**Aim**
Render every line of the listing below as a Markdown table with the columns "No." and "Line", omitting blank lines and the pictures.

(Portion of a data file)
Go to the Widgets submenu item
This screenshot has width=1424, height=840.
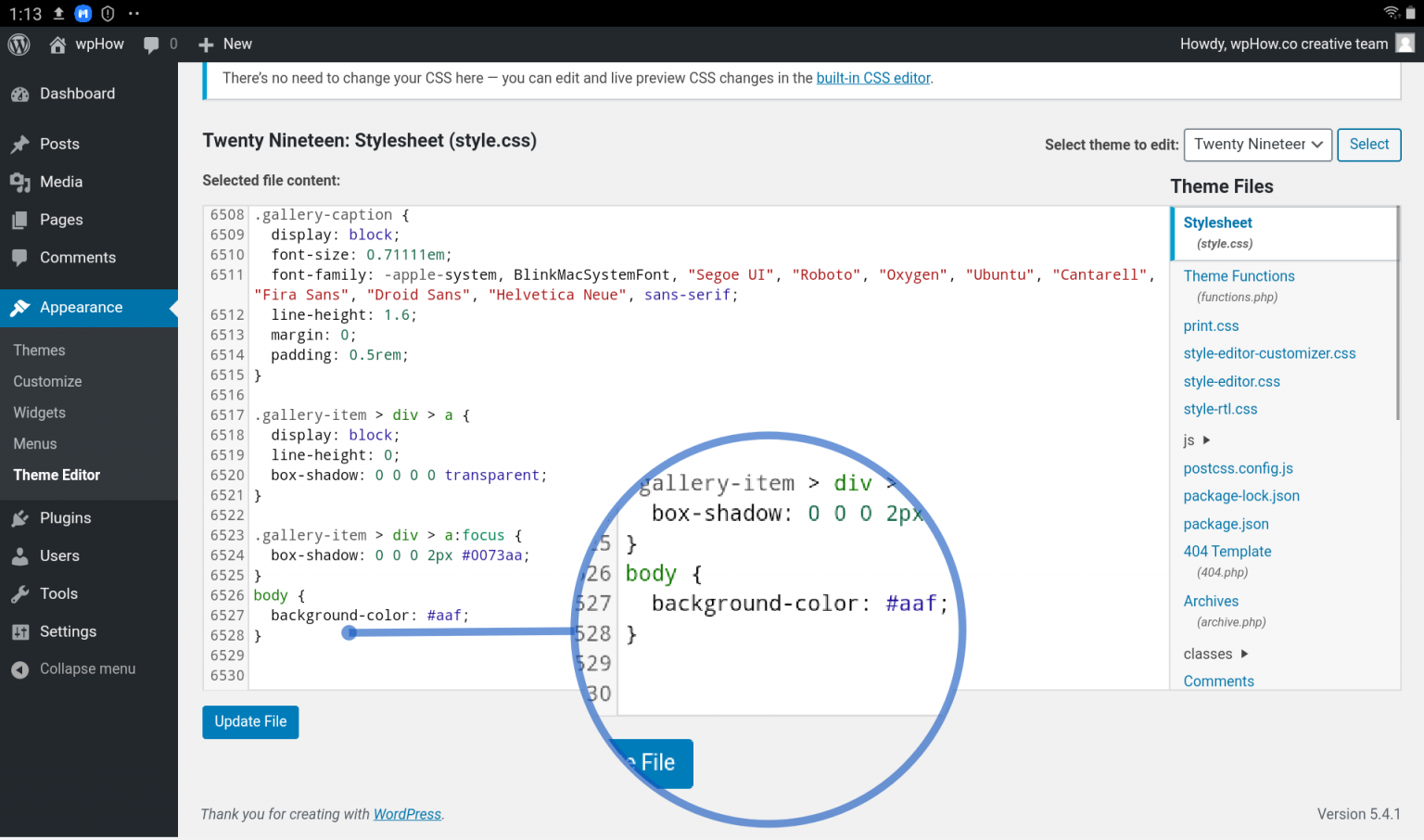[39, 414]
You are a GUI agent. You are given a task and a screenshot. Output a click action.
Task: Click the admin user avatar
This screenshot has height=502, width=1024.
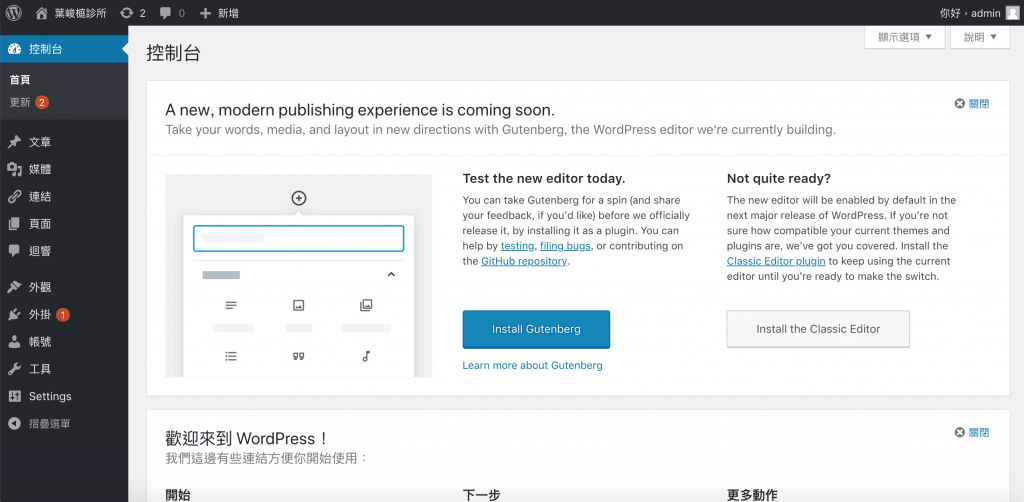pyautogui.click(x=1012, y=13)
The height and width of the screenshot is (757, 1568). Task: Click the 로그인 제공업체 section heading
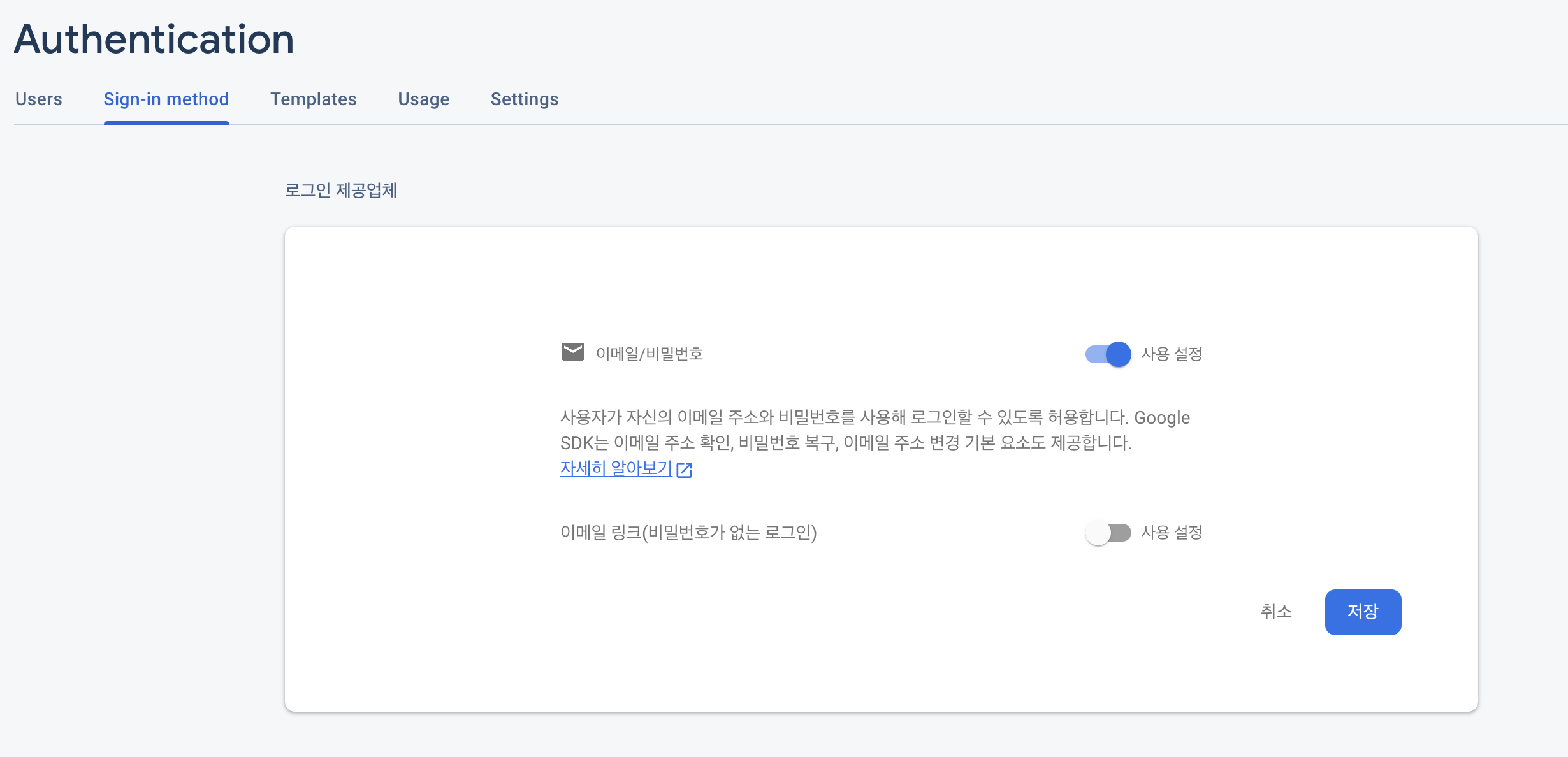click(340, 190)
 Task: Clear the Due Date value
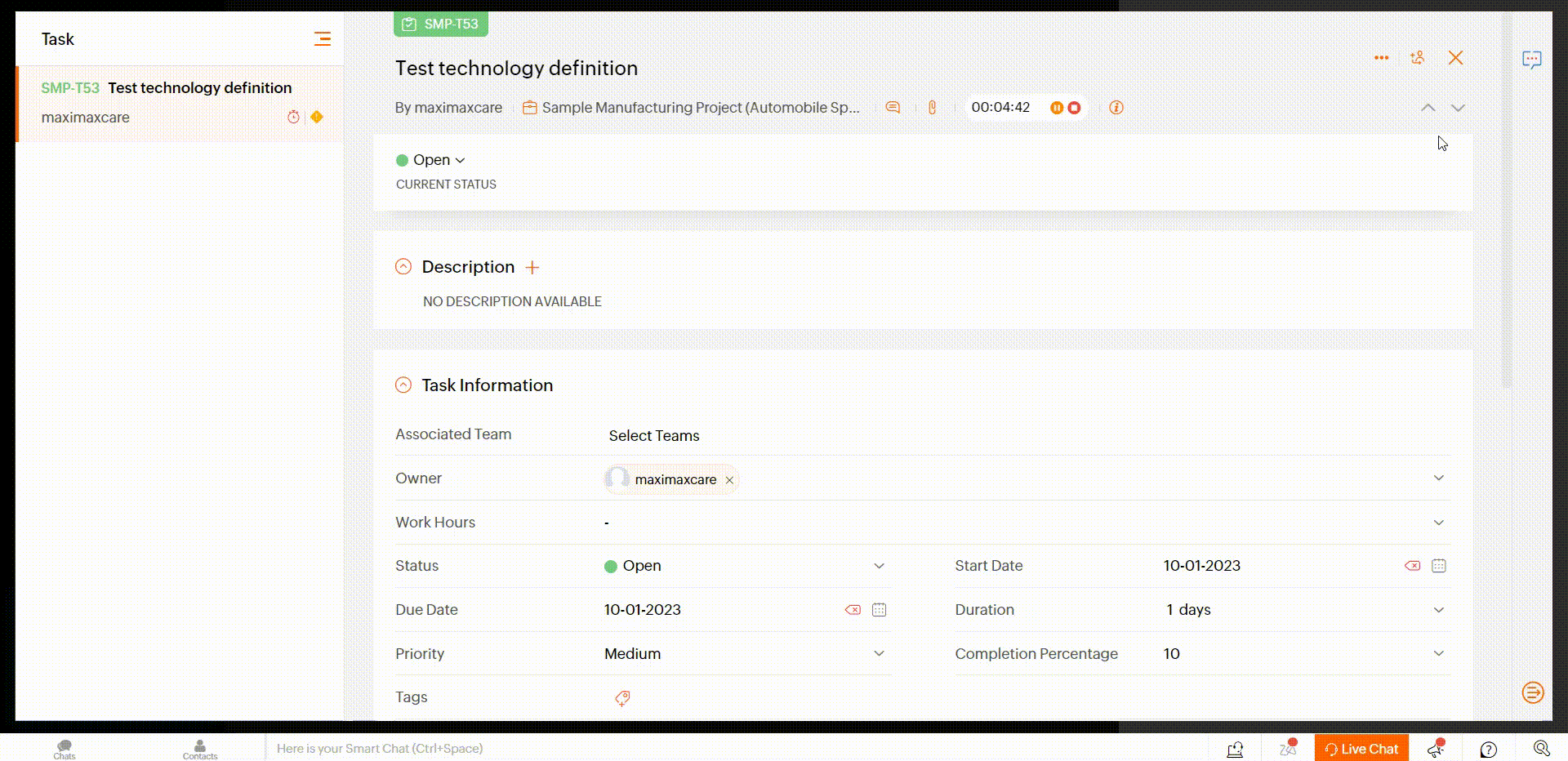click(x=853, y=610)
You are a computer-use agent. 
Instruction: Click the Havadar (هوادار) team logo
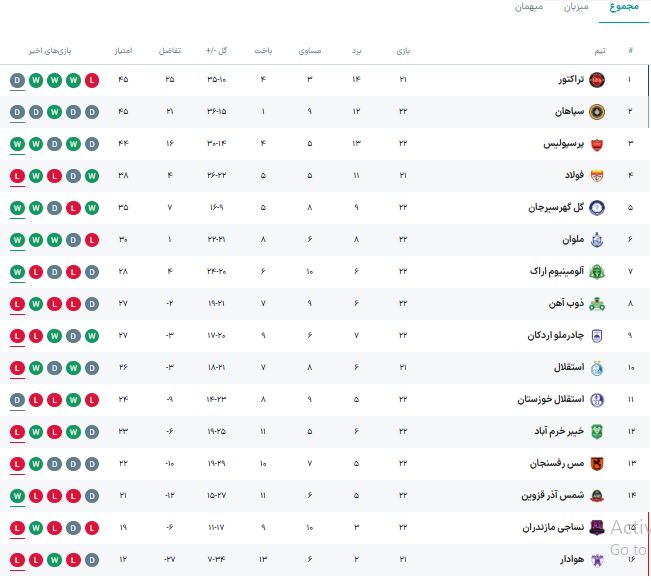(597, 560)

**Task response**
| No. | Line |
|---|---|
| 1 | Go to the Widgets submenu item |
| 2 | This screenshot has width=1424, height=840. |
| 3 | [39, 414] |
| 4 | You are a GUI agent. You are given a task and a screenshot. Output a click action. |
| 5 | Task: Click the admin user avatar |
| 6 | This screenshot has height=502, width=1024. |
| 7 | pyautogui.click(x=1012, y=13) |
| 8 | The height and width of the screenshot is (757, 1568). Task: Click the 로그인 제공업체 section heading |
| 9 | click(340, 190) |
| 10 |  Task: Clear the Due Date value |
| 11 | click(x=853, y=610) |
| 12 | You are a computer-use agent.  |
| 13 | Instruction: Click the Havadar (هوادار) team logo |
| 14 | (597, 560) |